> [ESTRATTO SELEZIONATO]

In tema di agevolazioni tributarie derivanti dall'acquisto della prima casa, l'art. 10 del D.M. 2 agosto 1969, a tenore del quale "alle abitazioni costruite in base a licenza di costruzione rilasciata in data anteriore a quella di entrata in vigore del presente decreto si applicano le disposizioni di cui al D.M. 4 dicembre 1961", va attribuita non una finalità di separazione cronologica, nella definizione legislativa, di due diverse specie di "abitazioni non di lusso", ma la semplice funzione di regolamentazione transitoria dell'unica fattispecie in essa prevista, relativa alle sole abitazioni o in corso di costruzione all'entrata in vigore del decreto o costruite successivamente, ma "in base a licenza di costruzione rilasciata in data anteriore", atteso che soltanto tali costruzioni potevano essere destinatarie dei benefici fiscali previsti dalle leggi in quel momento vigenti.

Commento

(di Daniele Minussi)
Ribadita la natura meramente interpretativa e transitoria dell'art.10 del d.m. 2 agosto 1969 nel suo riferirsi al d.dm. 4 dicembre 1961 (riferimento assente dalla l. 243/1993 che ha introdotto con l'art.16 comma 1 lettera a) nell'art.1 parte prima allegata al Dpr 131/1986 il comma relativo alle agevolazioni "prima casa".

> [MATERIALE DI PARTENZA]
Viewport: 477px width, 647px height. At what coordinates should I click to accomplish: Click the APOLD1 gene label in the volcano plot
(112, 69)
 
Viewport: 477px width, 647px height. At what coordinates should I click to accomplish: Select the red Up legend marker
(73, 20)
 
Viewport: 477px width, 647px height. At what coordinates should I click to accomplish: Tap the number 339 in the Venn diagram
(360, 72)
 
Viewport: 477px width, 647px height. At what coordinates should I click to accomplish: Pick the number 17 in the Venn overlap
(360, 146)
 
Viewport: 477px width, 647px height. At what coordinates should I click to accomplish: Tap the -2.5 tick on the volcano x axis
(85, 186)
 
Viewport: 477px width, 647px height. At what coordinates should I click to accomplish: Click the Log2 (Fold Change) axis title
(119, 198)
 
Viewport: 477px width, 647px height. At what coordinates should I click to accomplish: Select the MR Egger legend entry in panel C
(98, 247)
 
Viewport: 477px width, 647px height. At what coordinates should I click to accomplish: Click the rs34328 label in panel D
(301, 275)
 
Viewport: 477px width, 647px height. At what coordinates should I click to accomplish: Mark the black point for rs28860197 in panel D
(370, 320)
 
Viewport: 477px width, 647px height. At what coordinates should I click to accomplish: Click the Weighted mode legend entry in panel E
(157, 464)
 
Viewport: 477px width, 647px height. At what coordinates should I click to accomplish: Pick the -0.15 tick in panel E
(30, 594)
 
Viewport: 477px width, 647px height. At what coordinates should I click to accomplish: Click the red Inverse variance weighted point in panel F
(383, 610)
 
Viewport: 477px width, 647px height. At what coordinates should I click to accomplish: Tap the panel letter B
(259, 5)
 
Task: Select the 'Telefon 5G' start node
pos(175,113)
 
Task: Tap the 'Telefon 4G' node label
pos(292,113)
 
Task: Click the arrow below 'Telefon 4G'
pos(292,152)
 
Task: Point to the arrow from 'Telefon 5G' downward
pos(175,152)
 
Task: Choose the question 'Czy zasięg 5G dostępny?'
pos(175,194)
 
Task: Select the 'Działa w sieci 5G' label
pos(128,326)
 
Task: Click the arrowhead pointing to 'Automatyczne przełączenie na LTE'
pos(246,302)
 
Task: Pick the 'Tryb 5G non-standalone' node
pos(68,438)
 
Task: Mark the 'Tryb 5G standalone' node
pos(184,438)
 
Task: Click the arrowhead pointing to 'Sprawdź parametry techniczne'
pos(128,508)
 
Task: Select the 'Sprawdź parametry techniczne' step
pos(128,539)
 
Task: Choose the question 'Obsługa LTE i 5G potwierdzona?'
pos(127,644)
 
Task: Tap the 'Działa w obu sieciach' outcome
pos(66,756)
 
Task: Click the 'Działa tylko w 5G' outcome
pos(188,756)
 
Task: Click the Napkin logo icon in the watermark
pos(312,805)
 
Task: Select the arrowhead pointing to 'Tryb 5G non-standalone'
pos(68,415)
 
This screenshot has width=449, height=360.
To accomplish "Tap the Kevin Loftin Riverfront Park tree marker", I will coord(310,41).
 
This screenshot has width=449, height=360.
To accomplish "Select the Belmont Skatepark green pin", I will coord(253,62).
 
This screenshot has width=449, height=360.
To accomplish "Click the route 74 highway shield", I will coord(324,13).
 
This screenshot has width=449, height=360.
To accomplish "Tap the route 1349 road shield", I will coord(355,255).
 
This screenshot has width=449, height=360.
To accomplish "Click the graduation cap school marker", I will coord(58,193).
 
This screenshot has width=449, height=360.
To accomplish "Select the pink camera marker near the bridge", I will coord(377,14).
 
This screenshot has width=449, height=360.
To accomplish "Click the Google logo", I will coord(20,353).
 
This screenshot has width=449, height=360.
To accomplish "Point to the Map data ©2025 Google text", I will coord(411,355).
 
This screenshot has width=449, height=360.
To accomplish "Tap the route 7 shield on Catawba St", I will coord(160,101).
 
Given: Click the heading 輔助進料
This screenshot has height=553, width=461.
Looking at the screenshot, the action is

> [COMPITO DA SVOLGERE] Ricopia il passo dell'estratto che inizia con le parole "In tema di agevolazioni" e fermati dopo "quel momento vigenti.". Per rispondere serviti soltanto dell'estratto.

> [RISPOSTA]
In tema di agevolazioni tributarie derivanti dall'acquisto della prima casa, l'art. 10 del D.M. 2 agosto 1969, a tenore del quale "alle abitazioni costruite in base a licenza di costruzione rilasciata in data anteriore a quella di entrata in vigore del presente decreto si applicano le disposizioni di cui al D.M. 4 dicembre 1961", va attribuita non una finalità di separazione cronologica, nella definizione legislativa, di due diverse specie di "abitazioni non di lusso", ma la semplice funzione di regolamentazione transitoria dell'unica fattispecie in essa prevista, relativa alle sole abitazioni o in corso di costruzione all'entrata in vigore del decreto o costruite successivamente, ma "in base a licenza di costruzione rilasciata in data anteriore", atteso che soltanto tali costruzioni potevano essere destinatarie dei benefici fiscali previsti dalle leggi in quel momento vigenti.